Activity:
Once you find the line containing "Instruction: Open the Content tab", set down exactly that line and every one after it through the end of the listing below, with both ends included and any pictures omitted.
Extracted data Block Start
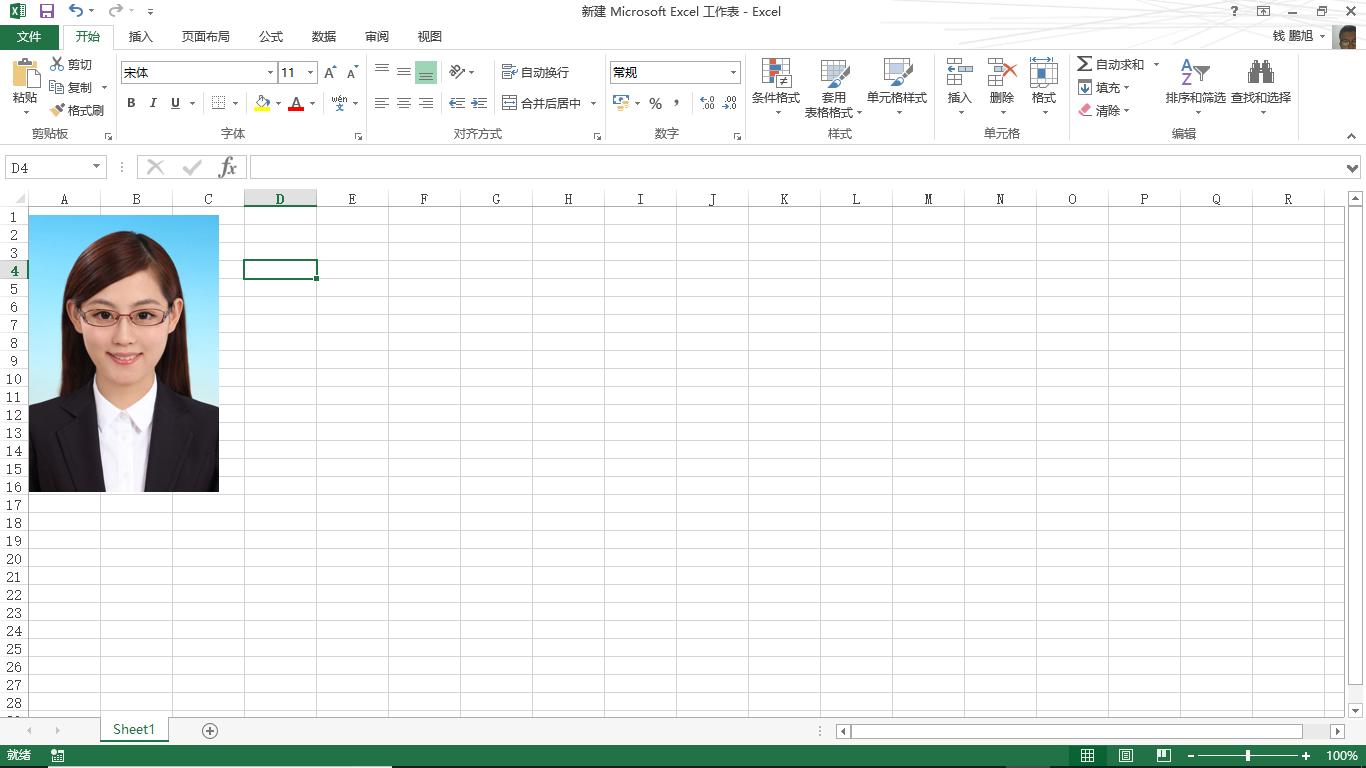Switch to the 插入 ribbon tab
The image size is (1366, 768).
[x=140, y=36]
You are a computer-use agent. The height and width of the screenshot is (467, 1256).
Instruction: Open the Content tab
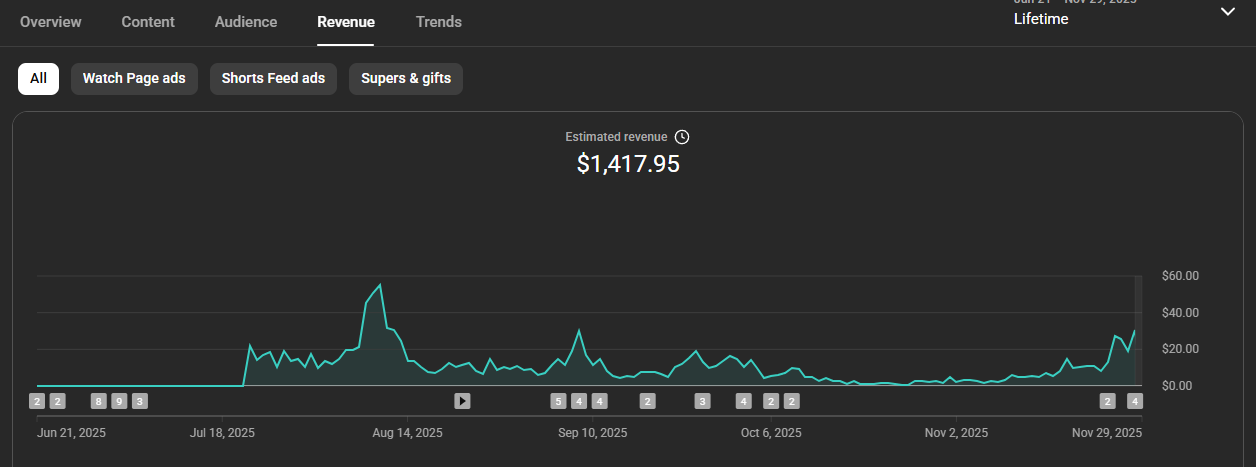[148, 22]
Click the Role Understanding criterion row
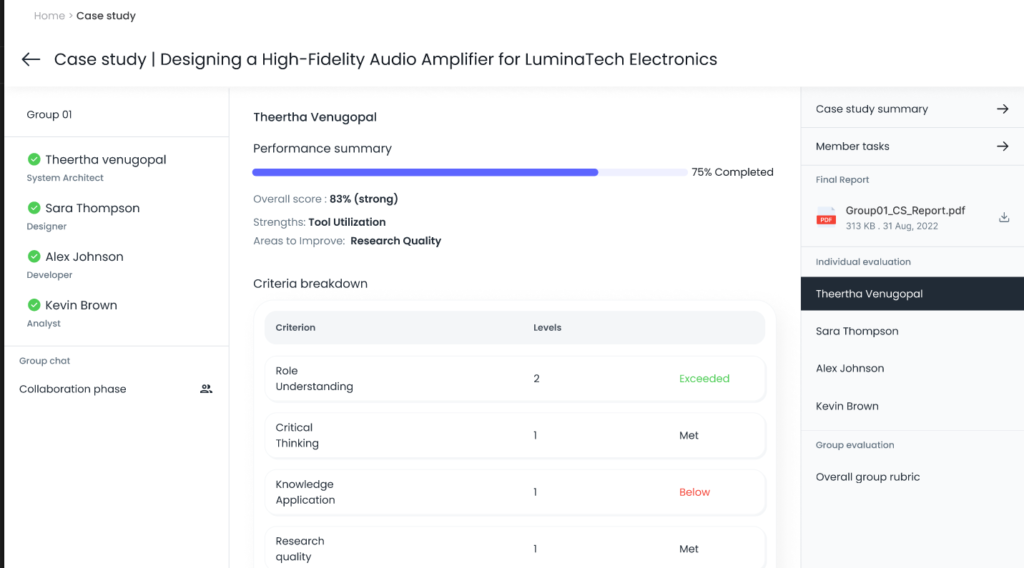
Extracted data Block End
Solution to this problem:
Instruction: Open the Content tab
[148, 22]
Click the Role Understanding criterion row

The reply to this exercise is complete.